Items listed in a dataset
______

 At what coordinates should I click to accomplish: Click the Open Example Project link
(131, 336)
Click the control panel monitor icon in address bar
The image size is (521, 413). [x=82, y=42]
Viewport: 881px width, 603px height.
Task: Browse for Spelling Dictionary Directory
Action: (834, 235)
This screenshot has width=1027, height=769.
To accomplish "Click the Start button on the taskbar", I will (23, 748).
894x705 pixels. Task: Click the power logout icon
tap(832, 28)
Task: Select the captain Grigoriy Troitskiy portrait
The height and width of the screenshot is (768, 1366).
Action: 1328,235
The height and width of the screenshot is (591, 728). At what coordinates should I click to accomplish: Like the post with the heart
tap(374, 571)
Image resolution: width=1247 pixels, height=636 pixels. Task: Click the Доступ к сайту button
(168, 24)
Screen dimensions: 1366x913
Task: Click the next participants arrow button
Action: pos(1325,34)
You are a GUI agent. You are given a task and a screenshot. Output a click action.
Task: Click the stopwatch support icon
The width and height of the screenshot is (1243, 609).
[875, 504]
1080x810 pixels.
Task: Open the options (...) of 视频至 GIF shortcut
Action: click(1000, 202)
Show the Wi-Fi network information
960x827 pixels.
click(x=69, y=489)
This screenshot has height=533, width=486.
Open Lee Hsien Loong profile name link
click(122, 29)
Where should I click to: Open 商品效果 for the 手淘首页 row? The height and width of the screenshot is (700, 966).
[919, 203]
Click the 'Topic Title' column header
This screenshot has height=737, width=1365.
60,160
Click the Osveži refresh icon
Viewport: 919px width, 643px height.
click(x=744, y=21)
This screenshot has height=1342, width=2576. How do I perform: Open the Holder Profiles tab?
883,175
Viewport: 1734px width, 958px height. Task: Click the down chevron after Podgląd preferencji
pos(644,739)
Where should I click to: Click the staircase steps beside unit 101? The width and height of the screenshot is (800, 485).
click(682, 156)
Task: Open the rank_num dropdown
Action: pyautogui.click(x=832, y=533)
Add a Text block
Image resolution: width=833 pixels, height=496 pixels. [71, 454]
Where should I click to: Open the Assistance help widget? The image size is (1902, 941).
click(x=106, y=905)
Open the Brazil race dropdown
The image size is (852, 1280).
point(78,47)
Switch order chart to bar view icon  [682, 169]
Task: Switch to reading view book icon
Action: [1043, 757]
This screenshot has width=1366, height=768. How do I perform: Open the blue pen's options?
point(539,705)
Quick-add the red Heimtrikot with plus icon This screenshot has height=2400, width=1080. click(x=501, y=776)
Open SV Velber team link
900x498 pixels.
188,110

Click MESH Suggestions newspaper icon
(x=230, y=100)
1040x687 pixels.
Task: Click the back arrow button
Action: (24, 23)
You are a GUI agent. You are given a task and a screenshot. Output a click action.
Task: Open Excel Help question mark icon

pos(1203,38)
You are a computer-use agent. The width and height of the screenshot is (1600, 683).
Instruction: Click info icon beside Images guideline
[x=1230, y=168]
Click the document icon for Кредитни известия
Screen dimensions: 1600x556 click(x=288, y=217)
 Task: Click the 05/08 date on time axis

______

Repeat only what runs from the line holding "Viewport: 1734px width, 958px" to the end of the data, keeping every line exactly as written, first and last included.

Viewport: 1734px width, 958px height. Task: Click the down chevron after Podgląd preferencji
pos(644,739)
Where should I click to: Click the staircase steps beside unit 101? The width and height of the screenshot is (800, 485).
click(682, 156)
Task: Open the rank_num dropdown
Action: pyautogui.click(x=832, y=533)
Add a Text block
Image resolution: width=833 pixels, height=496 pixels. [71, 454]
Where should I click to: Open the Assistance help widget? The image size is (1902, 941).
click(x=106, y=905)
Open the Brazil race dropdown
The image size is (852, 1280).
point(78,47)
Switch order chart to bar view icon  [682, 169]
Task: Switch to reading view book icon
Action: [1043, 757]
This screenshot has width=1366, height=768. How do I perform: Open the blue pen's options?
point(539,705)
Quick-add the red Heimtrikot with plus icon This screenshot has height=2400, width=1080. click(x=501, y=776)
Open SV Velber team link
900x498 pixels.
188,110

Click MESH Suggestions newspaper icon
(x=230, y=100)
1040x687 pixels.
Task: Click the back arrow button
Action: (24, 23)
You are a GUI agent. You are given a task and a screenshot. Output a click action.
Task: Open Excel Help question mark icon

pos(1203,38)
You are a computer-use agent. The width and height of the screenshot is (1600, 683).
Instruction: Click info icon beside Images guideline
[x=1230, y=168]
Click the document icon for Кредитни известия
Screen dimensions: 1600x556 click(x=288, y=217)
 Task: Click the 05/08 date on time axis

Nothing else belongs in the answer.